▶ [OBJECTIVE]:
Select each line of the records below that contains the word "height", and reproduce those lines in full.

-- RECORDS SHOWN start --

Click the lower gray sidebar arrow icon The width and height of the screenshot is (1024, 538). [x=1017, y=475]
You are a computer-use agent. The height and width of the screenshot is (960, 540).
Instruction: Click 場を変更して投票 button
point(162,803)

-- RECORDS SHOWN end --
-- RECORDS SHOWN start --

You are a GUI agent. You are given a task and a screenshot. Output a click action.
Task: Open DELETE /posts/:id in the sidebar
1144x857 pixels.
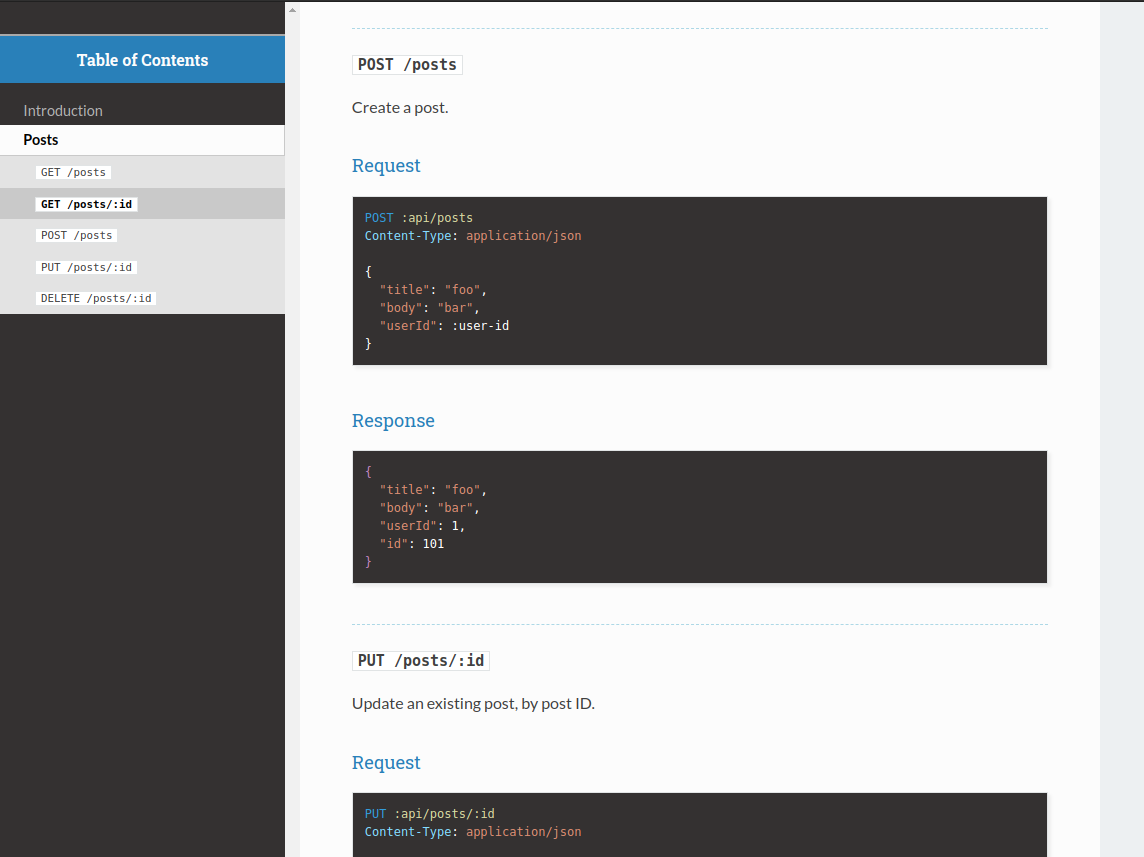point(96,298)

-- RECORDS SHOWN end --

▶ [SOLUTION FOR THIS PROBLEM]:
Click the lower gray sidebar arrow icon The width and height of the screenshot is (1024, 538). [x=1017, y=475]
You are a computer-use agent. The height and width of the screenshot is (960, 540).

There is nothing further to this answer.